■ What to produce: Skip the pictures and restate, word for word, the lines from the one containing "1568x601 pixels." to the end of the data below.

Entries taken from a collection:
######
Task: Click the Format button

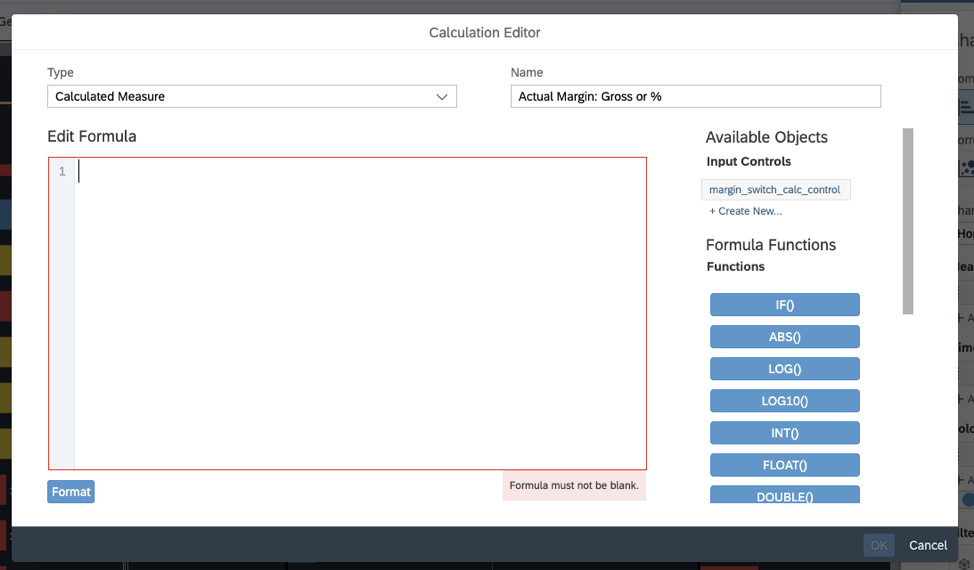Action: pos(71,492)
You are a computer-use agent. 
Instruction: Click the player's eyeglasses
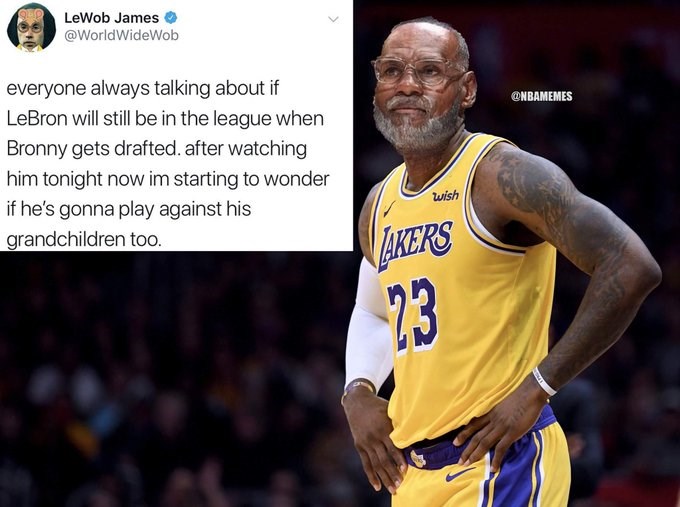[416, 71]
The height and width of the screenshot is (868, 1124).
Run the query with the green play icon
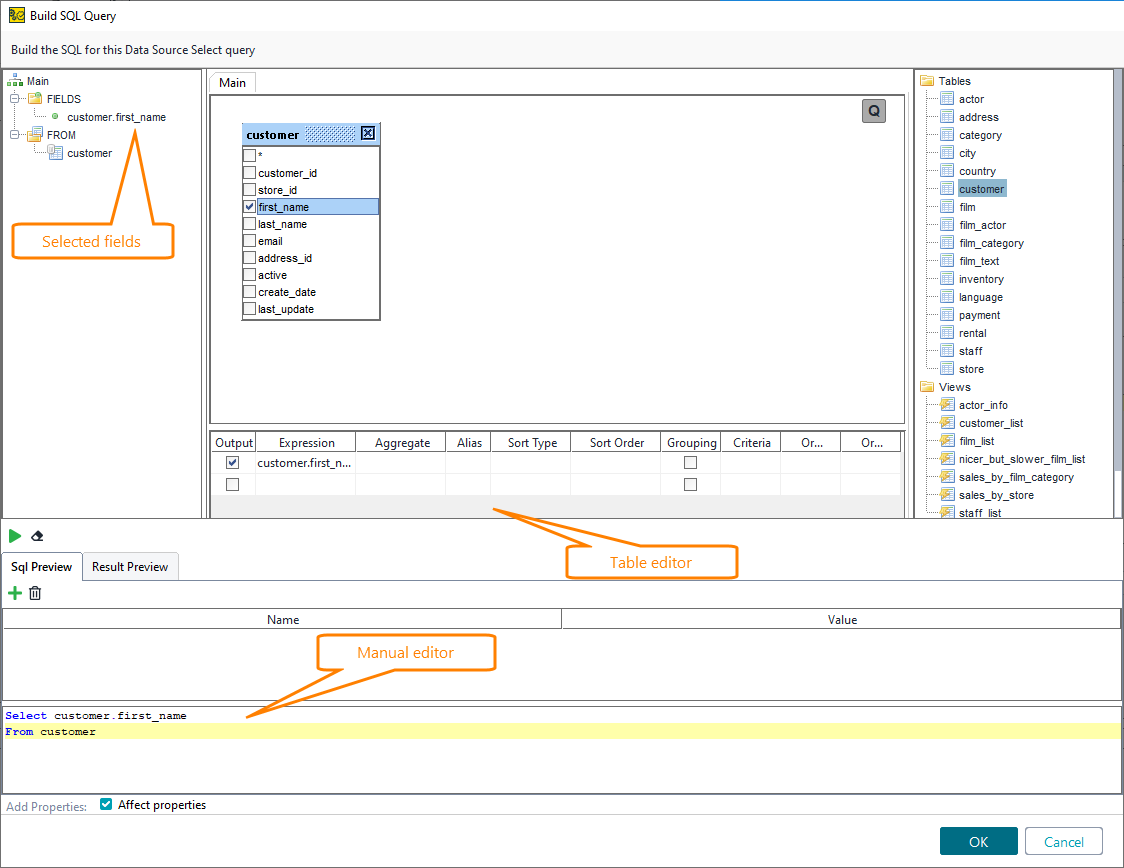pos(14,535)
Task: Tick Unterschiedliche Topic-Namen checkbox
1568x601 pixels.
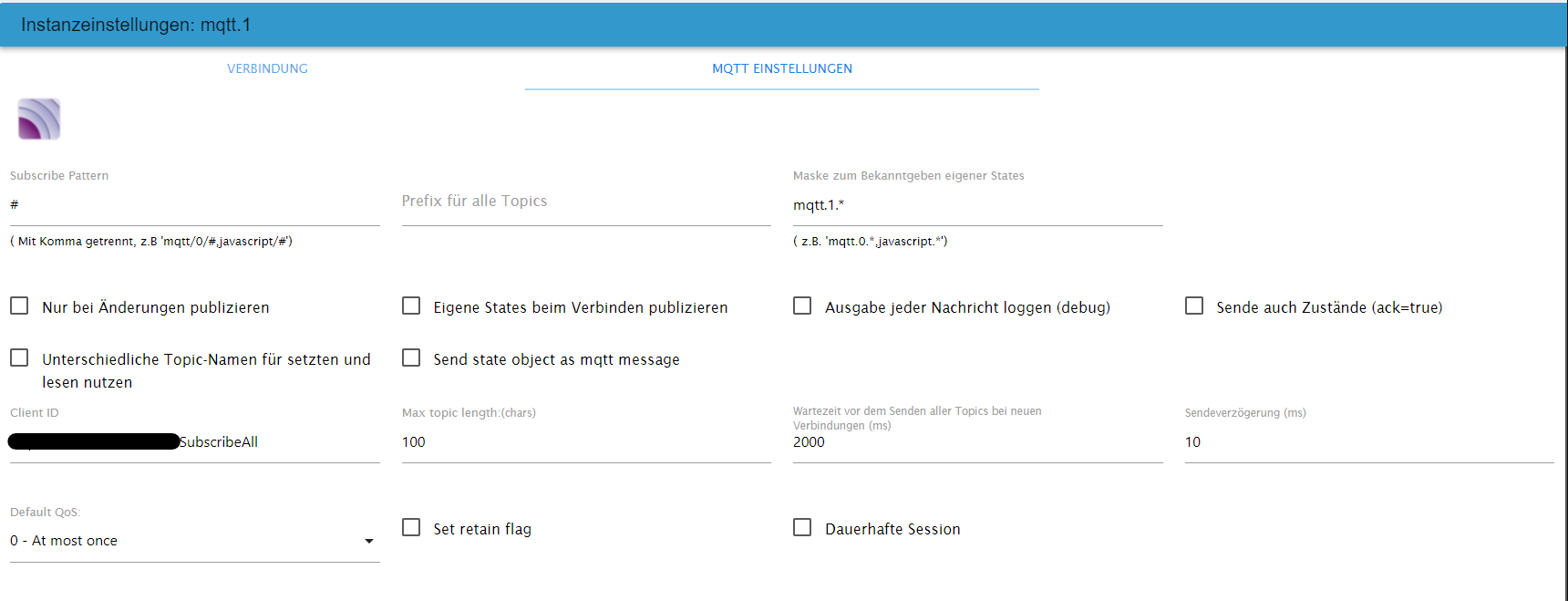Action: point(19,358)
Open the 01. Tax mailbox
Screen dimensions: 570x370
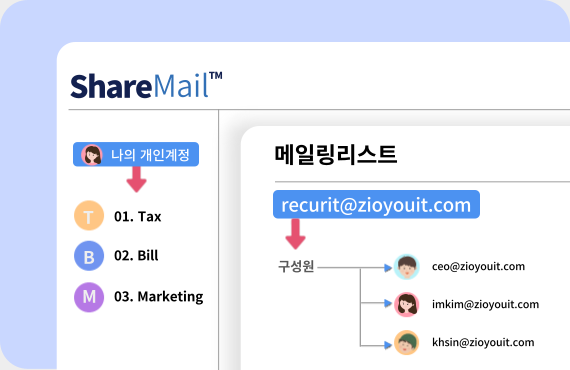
######
■ Solution:
1568x601 pixels.
Action: point(19,358)
Open the 01. Tax mailbox
Screen dimensions: 570x370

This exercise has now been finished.